Un manuel parascolaire sous le feu des critiques
Un ouvrage de révision pour le baccalauréat, publié par Hachette, a suscité l'indignation d'Emmanuel Macron, qui l'a qualifié d'« intolérable » pour son traitement des événements du 7-Octobre 2023 en Israël. Le président a dénoncé une « falsification des faits » et demandé au gouvernement de prendre des mesures.
Un contenu jugé « révisionniste »
La Licra (Ligue internationale contre le racisme et l'antisémitisme) avait alerté sur le passage controversé du manuel, qui évoquait « la mort de plus de 1 200 colons juifs » lors des attaques du Hamas, sans mentionner explicitement la nature terroriste de ces attaques.
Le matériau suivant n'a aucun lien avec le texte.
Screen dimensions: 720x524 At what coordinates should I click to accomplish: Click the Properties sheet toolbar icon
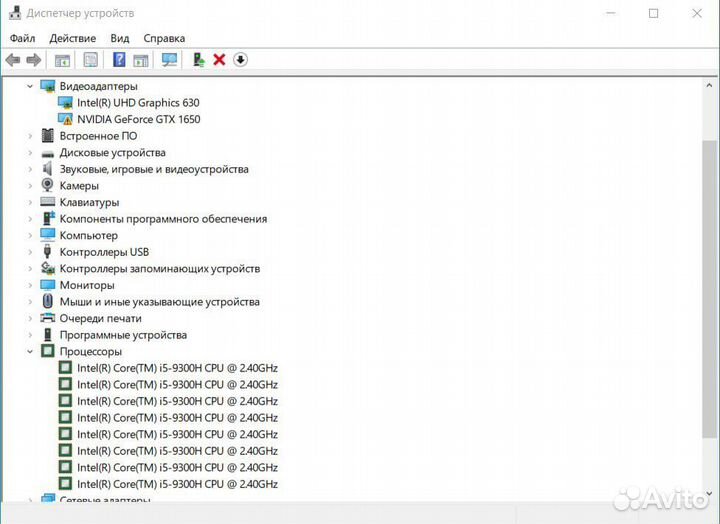coord(91,60)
La formulation a été perçue comme une minimisation des crimes commis contre des civils israéliens.
« Le révisionnisme n'a pas sa place en République. J'ai demandé au gouvernement de prendre des mesures. » — Emmanuel Macron, sur X
Hachette présente ses excuses et rappelle les ouvrages
Face à la polémique, la maison d'édition a reconnu un « contenu erroné » et annoncé le retrait immédiat des trois ouvrages incriminés, intitulés Objectif Bac Terminal. Dans un communiqué, Hachette a exprimé ses regrets, soulignant « l'émotion suscitée » par cette erreur.
Un contexte géopolitique explosif
Le 7-Octobre 2023, le Hamas avait lancé une attaque surprise en Israël, faisant plus de 1 200 morts, en majorité des civils. En réponse, Israël a mené une offensive dans la bande de Gaza, provoquant une crise humanitaire majeure. Les chiffres du ministère de la Santé de Gaza, bien que contestés, font état de plus de 70 900 morts depuis le début des hostilités.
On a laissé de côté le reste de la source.